The limits of sovereign power are only that the action countenanced by a legislature be, “…not immoral, nor contrary to the essential ends of political power.”

The upshot of all this is that Jefferson recognizes no limit to the power of government other than the textual or structural limits of its constitution, while in practice, he would have made the whole financial future of the United States to depend on his opinion of the meaning of a word.

Hamilton, on the other hand (who is popularly reputed a conniving, wrangling, haggler, with neither moral sense, nor the restraint that ought to accompany it), here shows us the depth of his political thought and reflection on human nature.

Hamilton sees, where Jefferson either does not, or does not care, that no government will serve the good, unless the people for whom the government is given love good and hate evil.

The essence of Hamilton's argument is that government can function only when no officer or agent of government could dare, for fear of public outrage, to do evil in the light of day, and only when public officials are terrified of public wrath in the event that they should fail publicly to prosecute and punish evil-doers according to the law.

The shared notion of right and wrong, and not the constitutional structure of a government, is the last bulwark against tyranny.

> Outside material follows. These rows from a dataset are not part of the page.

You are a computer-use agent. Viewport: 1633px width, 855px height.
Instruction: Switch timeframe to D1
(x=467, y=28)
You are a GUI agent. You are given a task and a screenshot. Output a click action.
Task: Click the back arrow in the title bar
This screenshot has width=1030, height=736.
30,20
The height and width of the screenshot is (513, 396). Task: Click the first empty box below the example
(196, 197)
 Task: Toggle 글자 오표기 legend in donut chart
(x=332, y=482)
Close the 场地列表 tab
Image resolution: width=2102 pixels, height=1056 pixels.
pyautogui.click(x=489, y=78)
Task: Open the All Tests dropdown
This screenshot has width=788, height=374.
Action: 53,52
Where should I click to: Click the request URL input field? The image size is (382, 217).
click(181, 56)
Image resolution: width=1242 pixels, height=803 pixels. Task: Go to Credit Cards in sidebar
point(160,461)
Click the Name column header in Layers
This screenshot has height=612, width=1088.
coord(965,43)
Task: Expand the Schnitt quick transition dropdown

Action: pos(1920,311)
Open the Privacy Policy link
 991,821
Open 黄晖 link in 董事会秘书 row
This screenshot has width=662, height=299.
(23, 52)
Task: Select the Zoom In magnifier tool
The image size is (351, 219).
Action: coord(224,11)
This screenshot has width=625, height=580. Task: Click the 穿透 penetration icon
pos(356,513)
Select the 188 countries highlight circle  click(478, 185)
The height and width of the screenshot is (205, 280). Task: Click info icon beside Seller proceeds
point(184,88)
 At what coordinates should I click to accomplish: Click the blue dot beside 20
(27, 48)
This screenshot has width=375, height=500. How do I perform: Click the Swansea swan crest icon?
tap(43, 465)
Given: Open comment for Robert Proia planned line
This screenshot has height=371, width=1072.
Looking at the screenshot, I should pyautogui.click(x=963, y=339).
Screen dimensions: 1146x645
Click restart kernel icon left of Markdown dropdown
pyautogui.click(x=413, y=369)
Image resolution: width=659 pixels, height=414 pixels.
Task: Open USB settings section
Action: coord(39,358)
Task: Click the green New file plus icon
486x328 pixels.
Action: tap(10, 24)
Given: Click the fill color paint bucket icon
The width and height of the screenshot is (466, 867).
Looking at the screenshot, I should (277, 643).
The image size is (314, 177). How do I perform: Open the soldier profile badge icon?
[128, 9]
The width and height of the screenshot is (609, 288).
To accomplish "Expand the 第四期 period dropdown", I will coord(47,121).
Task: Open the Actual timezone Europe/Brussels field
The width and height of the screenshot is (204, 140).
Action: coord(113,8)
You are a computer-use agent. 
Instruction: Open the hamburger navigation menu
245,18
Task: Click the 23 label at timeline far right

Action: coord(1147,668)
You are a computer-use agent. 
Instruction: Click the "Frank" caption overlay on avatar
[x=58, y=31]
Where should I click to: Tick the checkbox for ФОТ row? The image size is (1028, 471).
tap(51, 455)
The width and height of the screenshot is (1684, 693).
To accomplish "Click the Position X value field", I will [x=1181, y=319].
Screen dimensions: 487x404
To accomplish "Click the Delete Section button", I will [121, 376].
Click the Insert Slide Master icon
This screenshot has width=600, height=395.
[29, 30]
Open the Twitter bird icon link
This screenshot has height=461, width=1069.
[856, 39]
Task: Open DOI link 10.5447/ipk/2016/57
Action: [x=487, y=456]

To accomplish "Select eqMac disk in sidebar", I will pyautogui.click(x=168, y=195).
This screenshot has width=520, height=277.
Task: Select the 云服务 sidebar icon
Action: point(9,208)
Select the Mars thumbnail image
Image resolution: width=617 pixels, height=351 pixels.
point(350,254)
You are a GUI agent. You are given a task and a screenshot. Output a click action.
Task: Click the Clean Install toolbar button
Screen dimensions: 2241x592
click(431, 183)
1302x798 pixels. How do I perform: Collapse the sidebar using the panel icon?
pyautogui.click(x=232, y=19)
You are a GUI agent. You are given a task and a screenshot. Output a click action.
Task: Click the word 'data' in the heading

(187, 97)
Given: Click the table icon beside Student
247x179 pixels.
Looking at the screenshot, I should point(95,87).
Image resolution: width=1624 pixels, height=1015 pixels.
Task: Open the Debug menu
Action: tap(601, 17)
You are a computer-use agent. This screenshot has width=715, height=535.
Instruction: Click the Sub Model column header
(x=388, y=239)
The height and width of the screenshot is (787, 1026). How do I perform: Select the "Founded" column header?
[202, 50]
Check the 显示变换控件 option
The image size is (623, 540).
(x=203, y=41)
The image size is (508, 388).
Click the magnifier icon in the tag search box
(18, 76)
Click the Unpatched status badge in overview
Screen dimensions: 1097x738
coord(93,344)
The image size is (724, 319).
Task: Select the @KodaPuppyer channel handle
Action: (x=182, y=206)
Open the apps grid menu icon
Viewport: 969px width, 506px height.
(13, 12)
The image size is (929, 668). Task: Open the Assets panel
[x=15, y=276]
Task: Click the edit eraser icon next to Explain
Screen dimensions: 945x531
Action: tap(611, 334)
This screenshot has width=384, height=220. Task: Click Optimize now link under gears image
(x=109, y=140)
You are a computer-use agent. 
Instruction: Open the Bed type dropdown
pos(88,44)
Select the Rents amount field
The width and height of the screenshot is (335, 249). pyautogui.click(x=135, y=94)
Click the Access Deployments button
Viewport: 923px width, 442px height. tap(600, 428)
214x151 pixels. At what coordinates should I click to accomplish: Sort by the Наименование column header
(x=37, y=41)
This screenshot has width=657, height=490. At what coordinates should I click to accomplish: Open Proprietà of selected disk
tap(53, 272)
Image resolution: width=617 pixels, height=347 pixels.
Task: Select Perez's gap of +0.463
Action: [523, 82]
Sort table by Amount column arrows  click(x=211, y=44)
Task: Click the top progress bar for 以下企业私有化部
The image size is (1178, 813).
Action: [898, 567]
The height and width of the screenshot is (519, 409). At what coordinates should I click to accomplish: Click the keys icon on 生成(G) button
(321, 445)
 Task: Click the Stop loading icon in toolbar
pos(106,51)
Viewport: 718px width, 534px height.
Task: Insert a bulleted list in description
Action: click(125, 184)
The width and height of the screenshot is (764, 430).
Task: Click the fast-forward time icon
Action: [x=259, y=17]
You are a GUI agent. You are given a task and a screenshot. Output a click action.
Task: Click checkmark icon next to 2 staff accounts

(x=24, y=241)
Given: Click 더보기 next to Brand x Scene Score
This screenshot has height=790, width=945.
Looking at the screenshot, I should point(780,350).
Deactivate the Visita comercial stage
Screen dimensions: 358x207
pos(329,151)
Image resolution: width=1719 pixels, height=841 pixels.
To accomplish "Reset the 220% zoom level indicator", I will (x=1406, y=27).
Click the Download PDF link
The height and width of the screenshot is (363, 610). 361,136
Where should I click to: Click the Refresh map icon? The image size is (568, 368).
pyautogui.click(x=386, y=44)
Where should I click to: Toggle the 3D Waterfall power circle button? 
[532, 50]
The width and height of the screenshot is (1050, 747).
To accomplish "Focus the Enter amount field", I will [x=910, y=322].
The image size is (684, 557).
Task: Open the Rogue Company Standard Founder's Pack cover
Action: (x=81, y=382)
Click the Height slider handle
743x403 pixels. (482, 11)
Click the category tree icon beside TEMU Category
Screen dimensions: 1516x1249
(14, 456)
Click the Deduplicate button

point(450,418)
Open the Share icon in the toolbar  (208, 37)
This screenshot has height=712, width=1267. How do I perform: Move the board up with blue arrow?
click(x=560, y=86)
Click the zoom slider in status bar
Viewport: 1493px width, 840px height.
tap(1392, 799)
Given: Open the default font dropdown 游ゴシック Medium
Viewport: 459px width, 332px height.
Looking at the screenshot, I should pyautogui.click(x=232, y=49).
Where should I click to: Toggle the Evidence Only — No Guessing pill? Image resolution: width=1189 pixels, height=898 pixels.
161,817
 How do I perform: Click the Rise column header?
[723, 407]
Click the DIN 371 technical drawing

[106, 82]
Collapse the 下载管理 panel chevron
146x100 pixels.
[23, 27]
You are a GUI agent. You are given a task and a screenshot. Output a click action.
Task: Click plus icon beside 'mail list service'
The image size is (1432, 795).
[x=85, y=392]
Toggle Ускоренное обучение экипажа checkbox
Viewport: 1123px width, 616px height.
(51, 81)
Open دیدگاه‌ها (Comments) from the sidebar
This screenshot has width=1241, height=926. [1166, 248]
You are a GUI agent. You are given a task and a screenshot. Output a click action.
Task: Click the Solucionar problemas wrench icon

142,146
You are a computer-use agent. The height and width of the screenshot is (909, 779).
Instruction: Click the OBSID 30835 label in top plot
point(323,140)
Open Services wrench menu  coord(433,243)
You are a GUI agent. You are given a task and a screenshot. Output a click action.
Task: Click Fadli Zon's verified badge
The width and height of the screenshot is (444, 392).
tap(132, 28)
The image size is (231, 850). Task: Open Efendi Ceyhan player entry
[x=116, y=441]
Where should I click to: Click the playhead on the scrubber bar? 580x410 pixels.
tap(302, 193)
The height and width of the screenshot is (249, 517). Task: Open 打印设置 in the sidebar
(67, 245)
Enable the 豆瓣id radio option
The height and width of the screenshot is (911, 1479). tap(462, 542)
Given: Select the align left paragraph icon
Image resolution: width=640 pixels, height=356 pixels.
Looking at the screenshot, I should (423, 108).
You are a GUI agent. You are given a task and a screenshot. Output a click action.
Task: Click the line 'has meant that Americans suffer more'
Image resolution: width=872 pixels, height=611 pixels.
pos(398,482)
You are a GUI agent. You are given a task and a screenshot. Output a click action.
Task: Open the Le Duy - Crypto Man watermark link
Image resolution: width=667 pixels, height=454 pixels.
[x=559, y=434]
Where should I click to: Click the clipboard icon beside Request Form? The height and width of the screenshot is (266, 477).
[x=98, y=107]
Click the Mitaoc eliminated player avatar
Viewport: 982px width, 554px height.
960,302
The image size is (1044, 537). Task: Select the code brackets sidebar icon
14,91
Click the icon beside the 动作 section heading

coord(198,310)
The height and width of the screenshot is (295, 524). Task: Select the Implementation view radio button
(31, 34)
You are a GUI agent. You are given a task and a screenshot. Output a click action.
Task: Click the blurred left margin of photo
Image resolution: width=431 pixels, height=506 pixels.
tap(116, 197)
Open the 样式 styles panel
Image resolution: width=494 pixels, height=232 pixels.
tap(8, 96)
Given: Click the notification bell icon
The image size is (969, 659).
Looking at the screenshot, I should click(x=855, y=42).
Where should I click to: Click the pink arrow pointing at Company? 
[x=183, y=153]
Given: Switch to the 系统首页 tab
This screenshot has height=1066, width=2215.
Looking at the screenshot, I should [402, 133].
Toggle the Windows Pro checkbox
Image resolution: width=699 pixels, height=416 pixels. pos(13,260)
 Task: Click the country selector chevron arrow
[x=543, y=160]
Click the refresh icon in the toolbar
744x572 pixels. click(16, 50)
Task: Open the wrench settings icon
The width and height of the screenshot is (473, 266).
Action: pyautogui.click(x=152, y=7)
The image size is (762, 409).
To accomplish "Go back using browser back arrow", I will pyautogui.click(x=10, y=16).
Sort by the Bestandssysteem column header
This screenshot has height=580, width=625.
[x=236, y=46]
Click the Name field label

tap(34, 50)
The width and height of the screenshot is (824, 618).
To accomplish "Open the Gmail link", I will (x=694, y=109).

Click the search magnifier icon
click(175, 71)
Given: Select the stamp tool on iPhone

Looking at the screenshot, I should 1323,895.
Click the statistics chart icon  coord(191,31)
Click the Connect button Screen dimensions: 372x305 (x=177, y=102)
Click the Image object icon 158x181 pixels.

Without good government, order in social life will decay, for there is, as Publius has noted:
[A] degree of depravity in mankind which requires a certain degree of circumspection and distrust.
Nevertheless, as there are these:
So there are other qualities in human nature which justify a certain portion of esteem and confidence.
Publius' point is that:
Republican government presupposes the existence of these qualities in a higher degree than any other form. Were the pictures which have been drawn by the political jealousy of some among us faithful likenesses of the human character, the inference would be, that there is not sufficient virtue among men for self-government; and that nothing less than the chains of despotism can restrain them from destroying and devouring one another. (Federalist #55)
Let the blessings of liberty be something called the good life.

The good life requires liberty - and liberty, if it is to guarantee and not destroy the good life, requires virtue, and virtue does not come easy.

Some forms of government subvert virtue, though no government can provide it.

All good government requires virtue, and republican government requires more of it, and in more members of society, than any other form of government.

This is what I meant by "Adamsian conservatism" with an eye on (an eye toward) Hamilton at all times.